I have a model which consists of 3 submodules( A, B, and C) stacked sequentially. The pipeline of the model looks like A–>B–>C. For the first few epochs, I train the A–>B and compute the loss; thereafter, I freeze the A and B submodules and train only C. The forward pass looks like this:
def training_step(self, batch, batch_idx):
z = B(A(batch))
if self.current_epoch > 30:
z = C(B(A(batch))
# compute loss based on z
return loss
class Callback(pl.Callback)
....
def on_train_epoch_end(self, trainer, pl_module):
if self.current_epoch > 30 and self.freeze:
for param in A.parameters():
param.requires_grad = False
for param in B.parameters():
param.requires_grad = False
trainer.optimizer[0] = torch.optim.Adam(pl_module.C.parameters(), lr=pl_module.lr)
pl_module.freeze = False
....
Note that I also reset the Adam optimizer to train the C component.
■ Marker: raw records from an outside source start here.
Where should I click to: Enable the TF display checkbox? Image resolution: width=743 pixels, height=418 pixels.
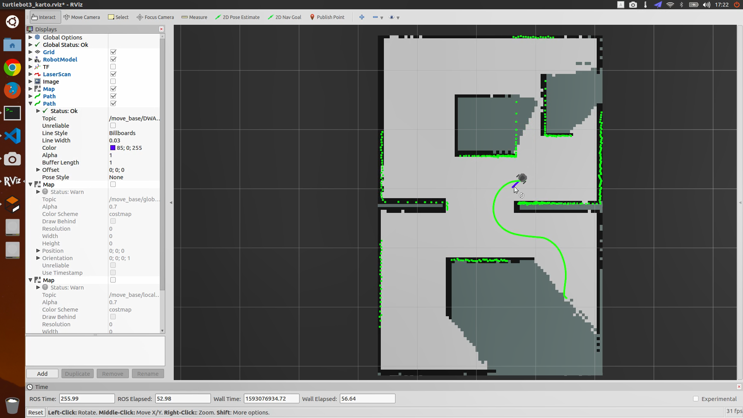113,67
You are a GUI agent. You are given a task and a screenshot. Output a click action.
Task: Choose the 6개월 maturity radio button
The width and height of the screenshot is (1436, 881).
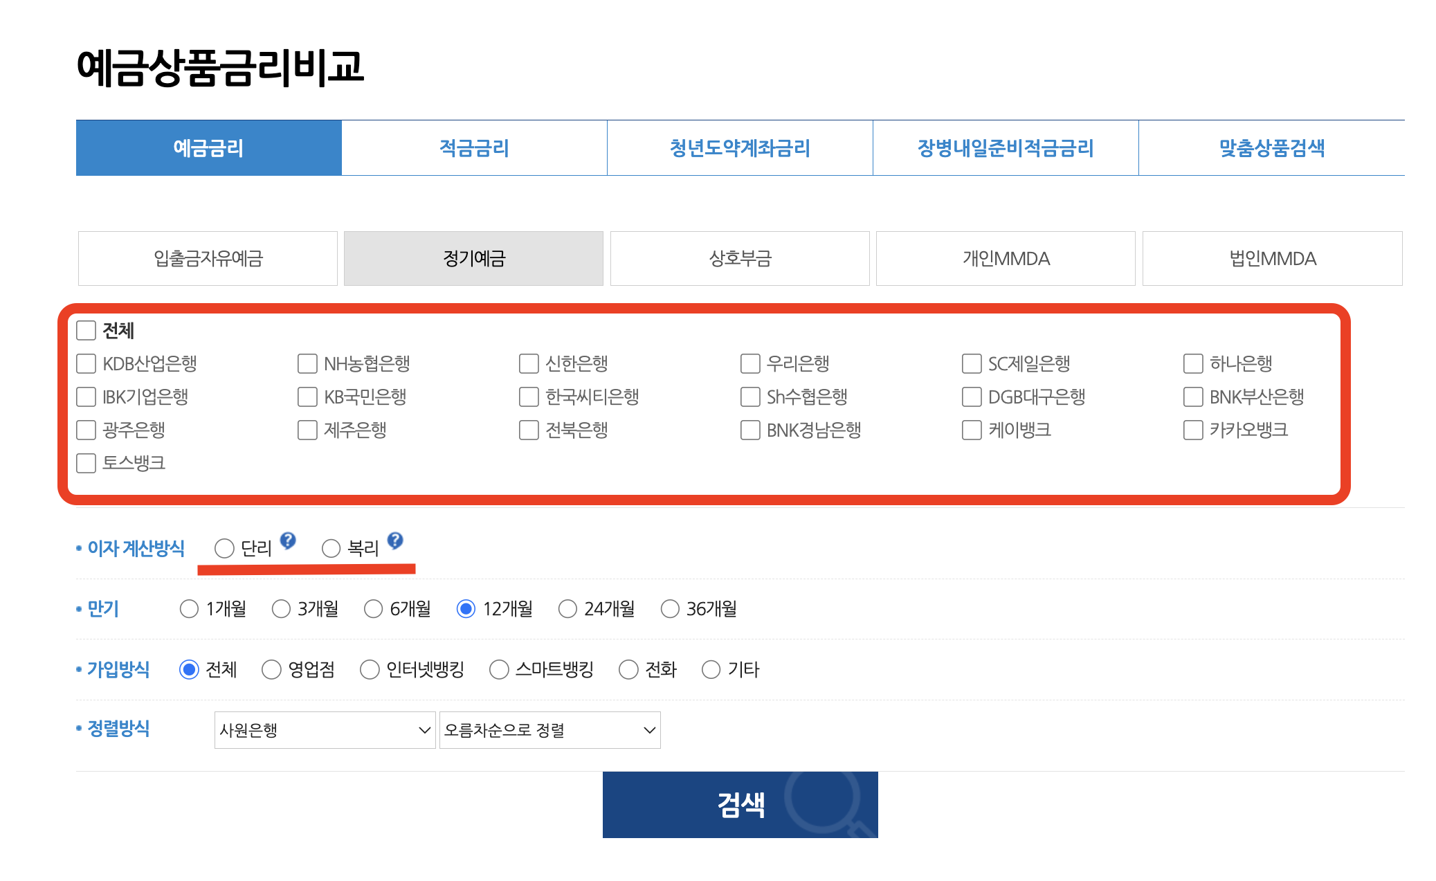374,608
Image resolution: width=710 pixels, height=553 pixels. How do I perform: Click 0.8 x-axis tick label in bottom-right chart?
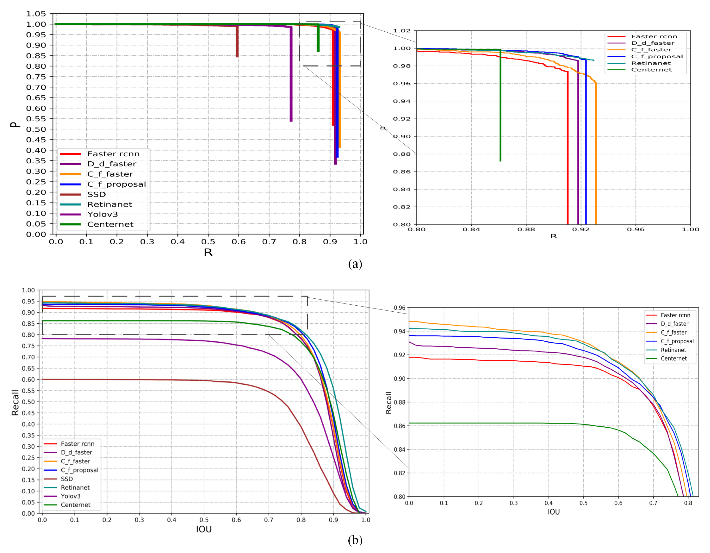tap(688, 503)
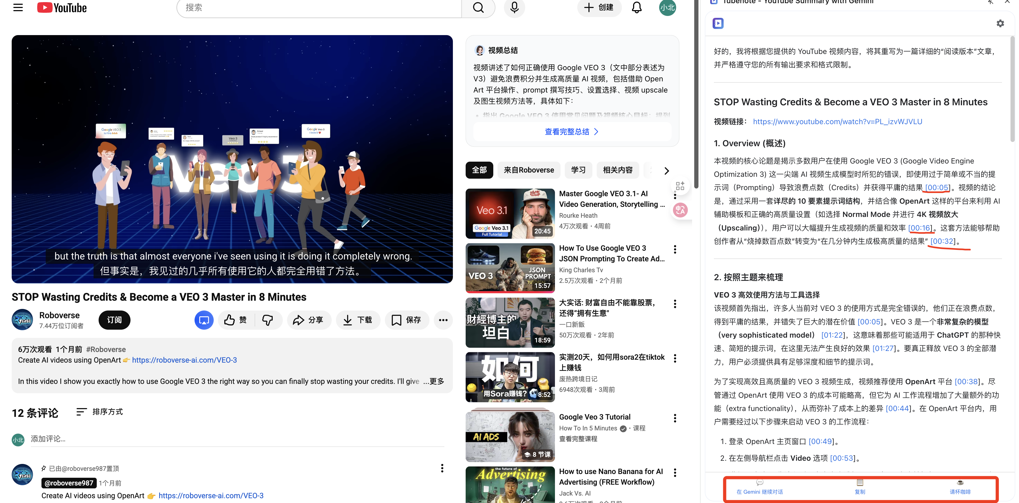Screen dimensions: 1019x503
Task: Open Tubenote settings gear
Action: pyautogui.click(x=1000, y=23)
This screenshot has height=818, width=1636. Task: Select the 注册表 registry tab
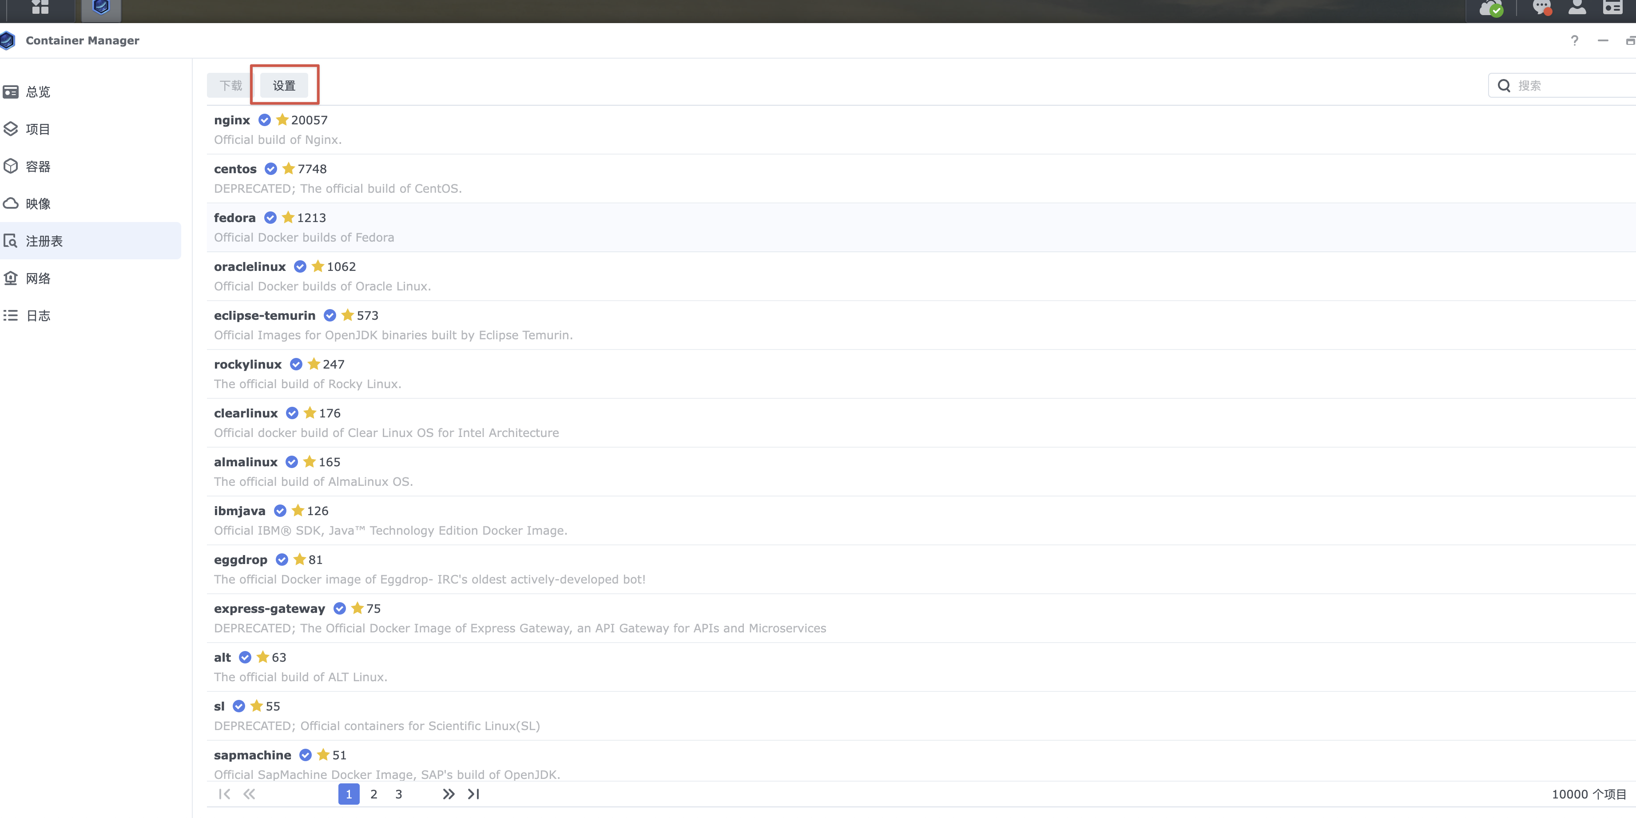[x=44, y=241]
I did not get the desired results with this pipeline. However, if I train a model which consists of only A–>B, and store its outputs (z = B(A(batch)))
externally as a database after the training, and then use this database to train a model which contains only C, then it works for me. Basically, I have to break the pipeline into two to get results rather than just having a single pipeline. Any suggestions where I might be doing something wrong?